Copilot was trained on public GitHub repositories. That includes an enormous amount of code released under permissive licenses like MIT and Apache, but it also includes code under copyleft licenses like the GPL — licenses that come with real obligations about how derivative works get distributed and relicensed. Now that developers are seeing Copilot spit out completions that look like they could be lifted near-verbatim from a training example, the obvious question is: if a model was trained on GPL code and then reproduces something close to it in my proprietary codebase, whose license governs that output? Mine? The original repo’s? Nobody’s, because a suggestion from a statistical model isn’t a “copy” in the legal sense at all?
GitHub hasn’t offered a clean answer to that yet, and I don’t think there is an easy one sitting on the shelf. Copyright law wasn’t written with this scenario in mind, and the existing frameworks for open-source licensing assume a human is doing the copying, forking, or relicensing — not a neural network trained on millions of repositories doing something that’s arguably closer to statistical pattern extraction than copy-paste.

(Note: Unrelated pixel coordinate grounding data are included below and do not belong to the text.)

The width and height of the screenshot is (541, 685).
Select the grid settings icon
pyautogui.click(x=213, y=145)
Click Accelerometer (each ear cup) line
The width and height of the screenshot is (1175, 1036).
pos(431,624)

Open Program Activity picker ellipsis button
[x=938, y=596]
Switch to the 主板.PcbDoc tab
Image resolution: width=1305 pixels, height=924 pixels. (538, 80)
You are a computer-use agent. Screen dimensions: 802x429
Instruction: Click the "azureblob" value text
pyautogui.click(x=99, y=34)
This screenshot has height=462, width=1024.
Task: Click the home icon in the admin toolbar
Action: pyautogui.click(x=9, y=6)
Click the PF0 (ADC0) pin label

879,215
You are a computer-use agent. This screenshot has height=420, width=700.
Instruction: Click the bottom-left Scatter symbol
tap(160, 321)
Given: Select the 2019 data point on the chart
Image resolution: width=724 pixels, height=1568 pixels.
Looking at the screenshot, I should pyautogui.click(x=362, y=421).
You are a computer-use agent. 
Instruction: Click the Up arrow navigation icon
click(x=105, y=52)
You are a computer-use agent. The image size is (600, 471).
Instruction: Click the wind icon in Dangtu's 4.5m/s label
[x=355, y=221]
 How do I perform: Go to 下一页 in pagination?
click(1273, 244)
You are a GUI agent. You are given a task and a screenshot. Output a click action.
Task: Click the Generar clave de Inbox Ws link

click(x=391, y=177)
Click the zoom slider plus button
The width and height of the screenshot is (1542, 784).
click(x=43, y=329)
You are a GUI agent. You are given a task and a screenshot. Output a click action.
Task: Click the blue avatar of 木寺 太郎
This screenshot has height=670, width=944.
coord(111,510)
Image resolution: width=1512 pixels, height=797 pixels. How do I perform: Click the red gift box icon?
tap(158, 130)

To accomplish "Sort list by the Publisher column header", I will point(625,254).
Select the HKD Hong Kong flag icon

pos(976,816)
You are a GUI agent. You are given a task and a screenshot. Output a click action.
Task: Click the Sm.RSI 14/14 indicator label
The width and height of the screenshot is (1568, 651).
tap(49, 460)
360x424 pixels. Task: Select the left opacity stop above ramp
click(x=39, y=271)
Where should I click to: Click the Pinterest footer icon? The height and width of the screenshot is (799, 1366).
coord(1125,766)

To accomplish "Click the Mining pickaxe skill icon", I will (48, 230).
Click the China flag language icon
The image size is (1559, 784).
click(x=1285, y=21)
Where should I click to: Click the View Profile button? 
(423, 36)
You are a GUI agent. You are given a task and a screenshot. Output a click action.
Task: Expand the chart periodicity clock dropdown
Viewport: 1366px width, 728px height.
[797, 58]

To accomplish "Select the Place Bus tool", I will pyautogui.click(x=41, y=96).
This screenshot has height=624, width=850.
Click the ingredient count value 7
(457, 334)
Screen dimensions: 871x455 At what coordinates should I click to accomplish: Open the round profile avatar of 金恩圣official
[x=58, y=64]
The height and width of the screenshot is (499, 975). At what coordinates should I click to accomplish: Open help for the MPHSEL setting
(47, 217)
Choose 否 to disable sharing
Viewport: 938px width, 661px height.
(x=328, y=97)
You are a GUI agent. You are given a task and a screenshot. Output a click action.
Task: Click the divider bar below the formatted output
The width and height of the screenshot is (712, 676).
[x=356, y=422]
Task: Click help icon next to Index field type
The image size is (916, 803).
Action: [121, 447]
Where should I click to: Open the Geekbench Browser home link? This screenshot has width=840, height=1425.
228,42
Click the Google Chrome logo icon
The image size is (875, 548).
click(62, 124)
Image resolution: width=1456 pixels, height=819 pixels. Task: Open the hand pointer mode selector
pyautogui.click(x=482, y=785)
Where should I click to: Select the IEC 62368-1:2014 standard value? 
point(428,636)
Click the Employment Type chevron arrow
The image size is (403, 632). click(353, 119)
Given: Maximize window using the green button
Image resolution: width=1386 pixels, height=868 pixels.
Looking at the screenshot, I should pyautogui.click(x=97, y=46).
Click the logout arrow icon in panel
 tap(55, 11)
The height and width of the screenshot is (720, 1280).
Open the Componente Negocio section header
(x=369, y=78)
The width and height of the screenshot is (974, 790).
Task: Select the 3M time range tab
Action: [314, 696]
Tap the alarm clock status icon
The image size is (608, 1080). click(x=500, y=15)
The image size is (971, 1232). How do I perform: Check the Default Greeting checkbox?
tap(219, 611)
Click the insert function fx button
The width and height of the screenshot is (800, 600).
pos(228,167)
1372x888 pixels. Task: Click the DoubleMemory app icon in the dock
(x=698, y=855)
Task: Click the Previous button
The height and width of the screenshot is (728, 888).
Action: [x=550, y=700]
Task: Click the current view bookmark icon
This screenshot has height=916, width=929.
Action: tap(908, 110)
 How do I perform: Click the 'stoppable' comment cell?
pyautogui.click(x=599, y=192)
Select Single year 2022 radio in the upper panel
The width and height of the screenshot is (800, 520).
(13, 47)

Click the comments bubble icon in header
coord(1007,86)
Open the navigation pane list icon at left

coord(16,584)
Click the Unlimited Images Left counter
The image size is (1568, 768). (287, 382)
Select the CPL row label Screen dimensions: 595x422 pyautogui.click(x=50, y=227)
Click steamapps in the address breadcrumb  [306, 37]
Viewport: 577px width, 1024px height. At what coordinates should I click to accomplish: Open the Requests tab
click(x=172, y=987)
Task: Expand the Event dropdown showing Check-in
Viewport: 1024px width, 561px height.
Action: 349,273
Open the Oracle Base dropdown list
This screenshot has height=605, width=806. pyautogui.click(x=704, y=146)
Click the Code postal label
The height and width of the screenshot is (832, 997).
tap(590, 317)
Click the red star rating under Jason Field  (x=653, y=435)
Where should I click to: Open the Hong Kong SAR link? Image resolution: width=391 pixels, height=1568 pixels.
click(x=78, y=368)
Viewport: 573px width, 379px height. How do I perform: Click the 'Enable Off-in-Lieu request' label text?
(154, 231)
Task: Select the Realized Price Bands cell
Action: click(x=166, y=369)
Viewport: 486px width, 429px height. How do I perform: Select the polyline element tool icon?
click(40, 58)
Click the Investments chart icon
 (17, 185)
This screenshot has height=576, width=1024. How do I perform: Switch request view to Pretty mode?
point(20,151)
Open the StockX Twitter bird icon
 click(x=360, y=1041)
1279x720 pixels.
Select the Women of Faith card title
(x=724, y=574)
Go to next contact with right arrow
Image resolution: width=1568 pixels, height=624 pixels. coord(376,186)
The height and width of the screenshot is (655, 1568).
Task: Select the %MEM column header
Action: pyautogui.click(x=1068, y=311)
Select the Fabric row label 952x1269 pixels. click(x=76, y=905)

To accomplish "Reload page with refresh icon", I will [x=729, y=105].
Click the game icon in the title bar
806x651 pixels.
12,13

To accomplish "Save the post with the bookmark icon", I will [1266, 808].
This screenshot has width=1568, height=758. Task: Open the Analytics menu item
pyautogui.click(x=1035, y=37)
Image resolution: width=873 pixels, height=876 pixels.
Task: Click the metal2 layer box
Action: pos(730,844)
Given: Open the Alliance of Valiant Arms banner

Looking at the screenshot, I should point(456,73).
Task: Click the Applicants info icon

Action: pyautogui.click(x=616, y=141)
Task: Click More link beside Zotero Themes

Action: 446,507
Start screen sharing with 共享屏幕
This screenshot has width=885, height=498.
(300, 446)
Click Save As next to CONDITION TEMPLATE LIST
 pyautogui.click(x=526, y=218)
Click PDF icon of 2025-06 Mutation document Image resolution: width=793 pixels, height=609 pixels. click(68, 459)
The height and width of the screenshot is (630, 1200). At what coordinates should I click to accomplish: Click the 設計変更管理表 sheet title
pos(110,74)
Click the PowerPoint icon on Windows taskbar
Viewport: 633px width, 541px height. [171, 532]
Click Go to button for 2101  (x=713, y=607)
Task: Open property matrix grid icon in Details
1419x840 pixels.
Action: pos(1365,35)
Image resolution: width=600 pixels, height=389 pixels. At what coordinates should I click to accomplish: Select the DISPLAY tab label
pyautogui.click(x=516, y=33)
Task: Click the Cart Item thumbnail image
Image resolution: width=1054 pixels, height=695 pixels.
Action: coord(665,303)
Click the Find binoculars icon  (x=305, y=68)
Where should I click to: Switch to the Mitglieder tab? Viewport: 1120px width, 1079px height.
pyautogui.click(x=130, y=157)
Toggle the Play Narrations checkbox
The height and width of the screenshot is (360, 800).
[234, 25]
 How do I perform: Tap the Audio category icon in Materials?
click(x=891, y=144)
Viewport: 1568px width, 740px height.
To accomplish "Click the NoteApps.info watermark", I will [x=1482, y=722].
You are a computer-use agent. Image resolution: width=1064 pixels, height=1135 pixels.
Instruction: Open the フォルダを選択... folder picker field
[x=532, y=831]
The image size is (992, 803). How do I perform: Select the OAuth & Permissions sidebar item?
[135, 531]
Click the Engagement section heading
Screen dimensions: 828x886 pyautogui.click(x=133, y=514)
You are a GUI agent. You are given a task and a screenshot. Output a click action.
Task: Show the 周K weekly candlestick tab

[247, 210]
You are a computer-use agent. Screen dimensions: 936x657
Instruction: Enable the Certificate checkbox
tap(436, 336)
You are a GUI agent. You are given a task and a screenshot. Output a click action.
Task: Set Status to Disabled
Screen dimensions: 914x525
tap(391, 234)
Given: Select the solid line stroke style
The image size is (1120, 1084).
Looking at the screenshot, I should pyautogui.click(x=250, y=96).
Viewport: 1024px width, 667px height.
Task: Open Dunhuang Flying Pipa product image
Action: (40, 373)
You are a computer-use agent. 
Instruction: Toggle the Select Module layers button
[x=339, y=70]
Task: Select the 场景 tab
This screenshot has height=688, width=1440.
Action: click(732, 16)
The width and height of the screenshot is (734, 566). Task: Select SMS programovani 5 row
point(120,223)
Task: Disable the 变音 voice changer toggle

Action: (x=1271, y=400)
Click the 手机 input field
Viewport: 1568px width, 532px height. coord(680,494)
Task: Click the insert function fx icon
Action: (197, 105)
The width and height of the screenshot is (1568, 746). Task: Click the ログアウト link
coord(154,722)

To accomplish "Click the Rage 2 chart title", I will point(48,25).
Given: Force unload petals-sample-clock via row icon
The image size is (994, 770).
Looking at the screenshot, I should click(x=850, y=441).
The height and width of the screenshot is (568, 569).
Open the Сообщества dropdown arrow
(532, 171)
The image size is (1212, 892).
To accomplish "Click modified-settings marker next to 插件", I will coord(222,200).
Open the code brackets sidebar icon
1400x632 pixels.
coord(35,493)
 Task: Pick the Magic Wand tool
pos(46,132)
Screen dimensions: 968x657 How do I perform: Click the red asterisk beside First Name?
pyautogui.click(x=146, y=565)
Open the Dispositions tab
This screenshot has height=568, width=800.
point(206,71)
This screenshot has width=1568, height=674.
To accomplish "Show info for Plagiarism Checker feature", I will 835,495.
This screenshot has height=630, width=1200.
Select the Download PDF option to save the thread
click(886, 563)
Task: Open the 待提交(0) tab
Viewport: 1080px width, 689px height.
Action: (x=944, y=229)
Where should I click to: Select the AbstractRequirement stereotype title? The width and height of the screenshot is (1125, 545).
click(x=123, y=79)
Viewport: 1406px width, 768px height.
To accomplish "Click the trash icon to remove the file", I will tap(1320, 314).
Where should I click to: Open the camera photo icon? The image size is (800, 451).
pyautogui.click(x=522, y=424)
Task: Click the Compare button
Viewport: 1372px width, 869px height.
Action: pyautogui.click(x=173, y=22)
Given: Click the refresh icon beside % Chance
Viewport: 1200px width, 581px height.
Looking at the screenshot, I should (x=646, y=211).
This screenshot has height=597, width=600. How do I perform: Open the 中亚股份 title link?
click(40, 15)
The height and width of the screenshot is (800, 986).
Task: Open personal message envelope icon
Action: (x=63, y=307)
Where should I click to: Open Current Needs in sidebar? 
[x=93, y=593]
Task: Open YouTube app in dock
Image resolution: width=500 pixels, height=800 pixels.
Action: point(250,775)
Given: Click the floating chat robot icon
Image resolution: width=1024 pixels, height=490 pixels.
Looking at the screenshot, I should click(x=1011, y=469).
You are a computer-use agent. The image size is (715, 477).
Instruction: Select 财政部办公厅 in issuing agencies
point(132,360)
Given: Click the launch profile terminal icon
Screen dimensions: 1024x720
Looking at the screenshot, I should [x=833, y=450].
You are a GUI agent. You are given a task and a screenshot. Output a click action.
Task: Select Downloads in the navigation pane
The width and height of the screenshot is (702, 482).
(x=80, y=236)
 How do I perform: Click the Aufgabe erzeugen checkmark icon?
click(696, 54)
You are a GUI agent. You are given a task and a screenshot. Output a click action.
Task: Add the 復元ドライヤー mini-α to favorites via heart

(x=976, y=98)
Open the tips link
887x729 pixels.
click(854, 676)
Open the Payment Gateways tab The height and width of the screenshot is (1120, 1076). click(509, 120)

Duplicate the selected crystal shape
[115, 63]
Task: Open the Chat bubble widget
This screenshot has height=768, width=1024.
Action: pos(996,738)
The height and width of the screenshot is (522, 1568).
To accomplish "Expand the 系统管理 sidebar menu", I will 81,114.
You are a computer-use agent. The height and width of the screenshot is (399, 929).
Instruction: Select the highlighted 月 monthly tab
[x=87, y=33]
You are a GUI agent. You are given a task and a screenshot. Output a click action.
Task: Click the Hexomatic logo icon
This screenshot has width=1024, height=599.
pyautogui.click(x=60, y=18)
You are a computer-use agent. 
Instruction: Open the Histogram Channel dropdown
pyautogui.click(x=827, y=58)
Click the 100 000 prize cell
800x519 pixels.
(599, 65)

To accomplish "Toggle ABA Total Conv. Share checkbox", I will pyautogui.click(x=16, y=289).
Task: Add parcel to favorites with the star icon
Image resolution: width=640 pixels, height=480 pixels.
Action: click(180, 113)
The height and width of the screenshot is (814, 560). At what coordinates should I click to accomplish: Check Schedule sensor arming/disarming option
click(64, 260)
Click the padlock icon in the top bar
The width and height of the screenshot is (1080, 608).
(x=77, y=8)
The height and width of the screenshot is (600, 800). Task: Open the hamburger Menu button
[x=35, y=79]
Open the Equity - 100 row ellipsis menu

Whether that distinction holds up legally is a genuinely open question, and it’s one that’s going to matter a lot more once tools like this move from “cool preview” to “default part of how people write software.”
Why this matters beyond the legal nerdery
Setting the licensing question aside for a second, Copilot is a preview of something bigger: code-generation models trained on huge public corpora are going to keep getting better, and they’re going to keep raising this same tension. The value of these tools is directly proportional to how much code they were trained on — the more data, the better the suggestions. But that same scale is what makes provenance impossible to fully audit after the fact. You can’t easily ask the model “which repo did this fifteen-line function come from” any more than you can ask a human developer to cite every piece of code they’ve ever read that influenced how they write loops.
For now, Copilot is still a technical preview, and GitHub has room to figure out attribution, licensing safeguards, or opt-outs before this becomes a full product. I’d rather they take the time to get it right than ship something that quietly puts every developer using it into legal gray area. But given how good the suggestions already are, I suspect the pressure to ship fast is going to be intense.